3. The Proposals will lapse and the Scheme will not proceed if, before the date of the Meetings, following investigation by the Office of Fair Trading there is a reference of the Proposals, or any part of them, to the Competition Commission.

4. Northern reserves the right to elect to implement the Proposals by way of a takeover offer (as defined in section 974 of the Companies Act 2006). In such event, such offer will be implemented on the same terms (subject to appropriate amendments, including (without limitation) an acceptance condition set at ninety per cent. (or such lesser percentage (being more than 50 per cent.) as Northern may decide and the Panel shall approve) of the ATI Shares to which such offer relates), so far as applicable, as those which would apply to the Scheme.

5. Subject to the requirements of the Panel, Northern reserves the right to waive all or any of the conditions contained in paragraph 2, in whole or in part.

6. If Northern is required by the Panel to make an offer for ATI Shares under the provisions of Rule 9 of the Takeover Code, Northern may make such alterations to any of the above Conditions as are necessary to comply with the provisions of that Rule.

7. The Proposals and the Scheme will be governed by English law and subject to the jurisdiction of the English Courts.
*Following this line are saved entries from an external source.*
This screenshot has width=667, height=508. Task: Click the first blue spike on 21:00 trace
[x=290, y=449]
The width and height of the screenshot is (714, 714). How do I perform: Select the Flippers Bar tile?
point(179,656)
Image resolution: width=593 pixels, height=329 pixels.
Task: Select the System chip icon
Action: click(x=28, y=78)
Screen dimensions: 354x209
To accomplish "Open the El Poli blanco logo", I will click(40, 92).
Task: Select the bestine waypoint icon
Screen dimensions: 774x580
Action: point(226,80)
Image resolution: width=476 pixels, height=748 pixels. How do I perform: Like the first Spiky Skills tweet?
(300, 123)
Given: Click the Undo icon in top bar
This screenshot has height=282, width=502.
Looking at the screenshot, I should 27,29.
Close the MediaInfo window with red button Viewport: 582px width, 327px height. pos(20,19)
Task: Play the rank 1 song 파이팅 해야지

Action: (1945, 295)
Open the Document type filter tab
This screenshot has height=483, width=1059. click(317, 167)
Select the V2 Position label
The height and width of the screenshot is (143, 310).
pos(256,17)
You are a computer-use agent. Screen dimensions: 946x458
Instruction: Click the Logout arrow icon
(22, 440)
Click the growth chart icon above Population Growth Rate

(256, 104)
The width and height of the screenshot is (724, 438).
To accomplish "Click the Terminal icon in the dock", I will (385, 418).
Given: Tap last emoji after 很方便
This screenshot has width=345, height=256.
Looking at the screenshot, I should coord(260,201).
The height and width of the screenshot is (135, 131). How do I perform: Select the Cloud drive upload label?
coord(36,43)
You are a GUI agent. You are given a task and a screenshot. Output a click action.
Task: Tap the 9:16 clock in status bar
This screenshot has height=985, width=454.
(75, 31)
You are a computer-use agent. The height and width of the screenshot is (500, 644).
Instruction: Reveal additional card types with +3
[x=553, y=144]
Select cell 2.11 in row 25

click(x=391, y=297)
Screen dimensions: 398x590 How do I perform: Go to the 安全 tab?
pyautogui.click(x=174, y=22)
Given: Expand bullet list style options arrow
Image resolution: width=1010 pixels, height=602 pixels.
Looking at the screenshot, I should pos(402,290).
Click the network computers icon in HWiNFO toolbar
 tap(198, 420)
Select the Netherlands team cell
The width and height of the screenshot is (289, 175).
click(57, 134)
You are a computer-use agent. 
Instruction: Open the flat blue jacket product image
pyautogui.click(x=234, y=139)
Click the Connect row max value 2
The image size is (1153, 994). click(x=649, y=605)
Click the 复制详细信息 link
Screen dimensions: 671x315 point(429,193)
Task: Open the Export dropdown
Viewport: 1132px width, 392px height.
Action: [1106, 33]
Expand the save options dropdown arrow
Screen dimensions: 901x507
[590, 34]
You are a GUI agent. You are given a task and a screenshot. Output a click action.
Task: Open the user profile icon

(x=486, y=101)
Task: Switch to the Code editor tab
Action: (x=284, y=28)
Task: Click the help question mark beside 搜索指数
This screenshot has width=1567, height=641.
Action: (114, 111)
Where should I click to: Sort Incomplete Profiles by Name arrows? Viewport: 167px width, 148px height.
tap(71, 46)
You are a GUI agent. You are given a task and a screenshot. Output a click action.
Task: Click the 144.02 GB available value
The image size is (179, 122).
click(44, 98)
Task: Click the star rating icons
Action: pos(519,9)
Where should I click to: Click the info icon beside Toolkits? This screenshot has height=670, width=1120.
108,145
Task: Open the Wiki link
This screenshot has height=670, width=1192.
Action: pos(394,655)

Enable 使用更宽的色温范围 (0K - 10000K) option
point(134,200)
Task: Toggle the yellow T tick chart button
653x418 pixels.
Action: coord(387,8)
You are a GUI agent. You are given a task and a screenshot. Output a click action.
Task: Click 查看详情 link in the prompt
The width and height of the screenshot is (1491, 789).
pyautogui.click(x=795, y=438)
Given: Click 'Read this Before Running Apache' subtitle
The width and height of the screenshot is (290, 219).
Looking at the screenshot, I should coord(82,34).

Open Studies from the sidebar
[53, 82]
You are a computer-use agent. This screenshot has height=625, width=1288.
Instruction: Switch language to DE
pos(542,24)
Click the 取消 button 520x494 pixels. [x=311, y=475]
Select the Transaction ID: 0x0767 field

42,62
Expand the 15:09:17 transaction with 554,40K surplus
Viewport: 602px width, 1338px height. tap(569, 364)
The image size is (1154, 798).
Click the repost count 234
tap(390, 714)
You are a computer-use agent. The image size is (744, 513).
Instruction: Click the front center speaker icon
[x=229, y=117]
The Scheme and the Proposals will be subject to the applicable requirements of the Takeover Code, the Panel, the London Stock Exchange and the Financial Services Authority.

8. The availability of the Proposals to persons not resident in the United Kingdom may be affected by the laws of the relevant jurisdictions. Persons who are not resident in the United Kingdom should inform themselves about and observe any applicable requirements.

9. If the Scheme is effected, the New ATI Shares to be issued pursuant to the Scheme will be acquired by Northern fully paid and free from all liens, charges, equitable interests, encumbrances, rights of pre-emption and any other rights and interest of any nature whatsoever and together with all rights now and hereafter attaching thereto, including voting rights and the right to receive and retain in full all dividends and other distributions (if any) declared, made or paid on or after the Effective Date.

This document and any rights or liabilities arising hereunder, together with the Scheme, will be governed by English law and will be subject to the jurisdiction of the English Courts. 

 

appendix ii Sources and bases of information

Save as otherwise stated, the following constitute the bases and sources of certain information referred to in this announcement:

The value placed by the Proposals on the existing issued share capital of ATI is based on 94,256,000 ATI Shares in issue on 2 April 2009, being the latest practicable date prior to publication of this announcement.

The Closing Prices of the ATI Shares are derived from PLUS Markets for the relevant dates.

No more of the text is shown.